In the context of the FTC’s investigation of a “reverse payment settlement” between drug patent holder Boehringer and a generic challenger, the Commission subpoenaed certain documents from Boehringer that Boehringer claimed were protected from discovery by the attorney-client privilege because they were created by Boehringer employees at the request of the company’s general counsel. The documents related to the general counsel’s antitrust analysis of the subject settlement and, in part, reflected communications between the general counsel and other company executives concerning the settlement. In what Judge Kavanaugh described as a “thorough and careful opinion,” the District Court agreed with Boehringer and the circuit court affirmed.

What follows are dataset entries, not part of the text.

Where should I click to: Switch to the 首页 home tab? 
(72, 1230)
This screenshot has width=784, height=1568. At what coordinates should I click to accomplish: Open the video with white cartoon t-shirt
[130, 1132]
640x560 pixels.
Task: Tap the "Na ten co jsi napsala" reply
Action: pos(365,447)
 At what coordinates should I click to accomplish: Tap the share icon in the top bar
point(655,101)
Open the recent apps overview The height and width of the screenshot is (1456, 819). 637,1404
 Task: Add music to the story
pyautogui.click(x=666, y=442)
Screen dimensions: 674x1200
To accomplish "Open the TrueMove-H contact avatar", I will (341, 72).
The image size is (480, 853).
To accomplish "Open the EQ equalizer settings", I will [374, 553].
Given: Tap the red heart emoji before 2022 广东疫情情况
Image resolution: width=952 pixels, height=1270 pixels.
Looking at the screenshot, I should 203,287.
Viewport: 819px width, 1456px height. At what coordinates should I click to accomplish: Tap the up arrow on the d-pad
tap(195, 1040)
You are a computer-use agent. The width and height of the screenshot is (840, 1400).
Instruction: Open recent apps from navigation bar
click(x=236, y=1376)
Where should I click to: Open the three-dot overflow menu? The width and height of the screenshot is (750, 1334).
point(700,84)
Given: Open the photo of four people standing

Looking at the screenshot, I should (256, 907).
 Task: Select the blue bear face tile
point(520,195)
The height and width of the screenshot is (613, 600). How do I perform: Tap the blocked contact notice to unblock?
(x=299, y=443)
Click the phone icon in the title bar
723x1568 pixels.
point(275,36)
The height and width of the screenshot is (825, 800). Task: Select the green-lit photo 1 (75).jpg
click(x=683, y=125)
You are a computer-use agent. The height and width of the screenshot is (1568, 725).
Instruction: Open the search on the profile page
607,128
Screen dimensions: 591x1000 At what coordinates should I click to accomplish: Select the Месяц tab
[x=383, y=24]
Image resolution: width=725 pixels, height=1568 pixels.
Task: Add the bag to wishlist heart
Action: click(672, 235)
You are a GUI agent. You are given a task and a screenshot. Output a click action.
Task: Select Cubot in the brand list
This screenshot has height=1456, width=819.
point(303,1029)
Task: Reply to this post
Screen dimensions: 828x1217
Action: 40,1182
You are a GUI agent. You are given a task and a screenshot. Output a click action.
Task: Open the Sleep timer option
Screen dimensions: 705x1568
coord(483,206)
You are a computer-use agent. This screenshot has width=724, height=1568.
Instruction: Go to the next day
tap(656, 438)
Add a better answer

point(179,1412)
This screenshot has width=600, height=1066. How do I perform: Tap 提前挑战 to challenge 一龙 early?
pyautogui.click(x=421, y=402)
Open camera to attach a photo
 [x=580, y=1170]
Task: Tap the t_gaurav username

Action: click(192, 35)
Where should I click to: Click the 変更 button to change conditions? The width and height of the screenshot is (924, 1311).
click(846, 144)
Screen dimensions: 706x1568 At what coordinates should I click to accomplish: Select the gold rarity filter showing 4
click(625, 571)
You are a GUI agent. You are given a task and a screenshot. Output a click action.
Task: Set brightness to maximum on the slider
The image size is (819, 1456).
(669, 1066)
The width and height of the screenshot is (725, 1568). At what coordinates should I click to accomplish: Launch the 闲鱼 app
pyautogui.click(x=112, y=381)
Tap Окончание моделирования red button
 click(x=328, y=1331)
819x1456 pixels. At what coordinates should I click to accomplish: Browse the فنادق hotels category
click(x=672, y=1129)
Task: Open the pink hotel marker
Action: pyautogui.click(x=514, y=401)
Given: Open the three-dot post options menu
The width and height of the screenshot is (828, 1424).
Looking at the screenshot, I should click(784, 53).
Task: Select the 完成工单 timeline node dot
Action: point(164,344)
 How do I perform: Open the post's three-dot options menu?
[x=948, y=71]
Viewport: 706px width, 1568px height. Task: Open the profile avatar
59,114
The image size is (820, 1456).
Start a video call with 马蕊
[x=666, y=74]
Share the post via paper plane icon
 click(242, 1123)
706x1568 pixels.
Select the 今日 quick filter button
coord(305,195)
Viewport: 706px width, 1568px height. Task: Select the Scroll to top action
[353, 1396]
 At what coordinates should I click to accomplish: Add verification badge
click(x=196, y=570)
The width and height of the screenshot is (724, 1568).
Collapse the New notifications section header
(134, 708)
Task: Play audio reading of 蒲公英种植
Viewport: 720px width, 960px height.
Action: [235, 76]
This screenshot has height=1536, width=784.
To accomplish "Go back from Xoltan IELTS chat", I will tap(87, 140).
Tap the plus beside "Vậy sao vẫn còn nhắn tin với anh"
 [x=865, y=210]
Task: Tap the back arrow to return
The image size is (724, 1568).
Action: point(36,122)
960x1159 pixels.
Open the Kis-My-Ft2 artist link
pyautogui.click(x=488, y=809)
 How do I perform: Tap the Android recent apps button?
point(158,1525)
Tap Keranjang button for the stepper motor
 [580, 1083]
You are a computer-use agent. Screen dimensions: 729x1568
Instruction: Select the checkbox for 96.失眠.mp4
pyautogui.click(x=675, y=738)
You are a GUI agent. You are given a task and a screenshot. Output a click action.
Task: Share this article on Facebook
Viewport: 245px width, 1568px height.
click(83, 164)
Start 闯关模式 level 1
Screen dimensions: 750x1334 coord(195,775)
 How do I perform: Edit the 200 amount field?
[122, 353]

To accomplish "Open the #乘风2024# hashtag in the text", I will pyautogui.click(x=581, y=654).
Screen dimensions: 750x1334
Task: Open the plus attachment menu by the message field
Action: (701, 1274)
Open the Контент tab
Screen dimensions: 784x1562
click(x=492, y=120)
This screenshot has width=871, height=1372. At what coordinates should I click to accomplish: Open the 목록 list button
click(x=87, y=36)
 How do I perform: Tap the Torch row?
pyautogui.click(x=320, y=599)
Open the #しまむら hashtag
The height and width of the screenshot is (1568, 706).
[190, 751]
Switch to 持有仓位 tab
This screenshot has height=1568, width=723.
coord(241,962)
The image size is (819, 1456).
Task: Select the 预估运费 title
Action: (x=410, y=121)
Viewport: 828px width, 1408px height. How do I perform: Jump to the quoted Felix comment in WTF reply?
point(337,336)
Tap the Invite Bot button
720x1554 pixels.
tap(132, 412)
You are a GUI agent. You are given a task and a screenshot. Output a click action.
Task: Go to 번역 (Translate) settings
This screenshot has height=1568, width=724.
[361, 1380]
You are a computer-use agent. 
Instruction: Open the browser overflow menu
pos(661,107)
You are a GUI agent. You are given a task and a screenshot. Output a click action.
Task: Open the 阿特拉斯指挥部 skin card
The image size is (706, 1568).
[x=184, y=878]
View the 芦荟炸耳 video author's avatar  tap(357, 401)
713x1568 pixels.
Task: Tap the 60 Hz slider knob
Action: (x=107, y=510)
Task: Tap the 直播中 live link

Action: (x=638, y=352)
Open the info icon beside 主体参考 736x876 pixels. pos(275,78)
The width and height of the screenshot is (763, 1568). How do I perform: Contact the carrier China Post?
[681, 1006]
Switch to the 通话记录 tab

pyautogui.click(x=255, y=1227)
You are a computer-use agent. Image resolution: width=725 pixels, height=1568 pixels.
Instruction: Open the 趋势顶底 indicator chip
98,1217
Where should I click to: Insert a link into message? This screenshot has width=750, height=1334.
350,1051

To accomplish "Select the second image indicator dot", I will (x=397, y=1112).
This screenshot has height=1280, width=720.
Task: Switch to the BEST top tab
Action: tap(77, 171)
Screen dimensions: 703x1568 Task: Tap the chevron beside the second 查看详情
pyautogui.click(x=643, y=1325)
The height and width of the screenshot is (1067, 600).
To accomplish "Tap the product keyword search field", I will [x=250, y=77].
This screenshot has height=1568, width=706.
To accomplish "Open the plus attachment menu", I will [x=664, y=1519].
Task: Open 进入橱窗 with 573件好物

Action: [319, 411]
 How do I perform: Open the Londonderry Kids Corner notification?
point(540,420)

The court first reiterated the well-established holdings of both the U.S. Supreme Court in Upjohn v. United States and the D.C. Circuit in In re Kellogg Brown & Root, to wit, that the attorney-client privilege applies to a confidential commination between attorney and client if the communications was made for the purpose of obtaining or providing legal advice, and that the privilege covers both communications in which an attorney gives legal advice and communications in which the client informs the attorney that the attorney needs to understand the problem and proved legal advice.
The court then acknowledged that the application of this rule “can become more complicated when a communication has multiple purposes”—in particular, a legal purpose and a business purpose, and cited its holding in Kellogg for the proposition that where a communication has multiple purposes, the “primary purpose” test is applied to determine whether the communication is privileged. The court further explained that under Kellogg, in applying the primary purpose test, courts should not try to find a single primary purpose of a communication, but should simply determine whether obtaining or providing legal advice was one of the significant purposes of the communication.
This approach makes sense in light of the court’s observation that attempting to discern a single primary purpose “can be an inherently impossible task” when communications have overlapping purposes, e.g. legal and business. This observation certainly rings true with anyone who has litigated this issue.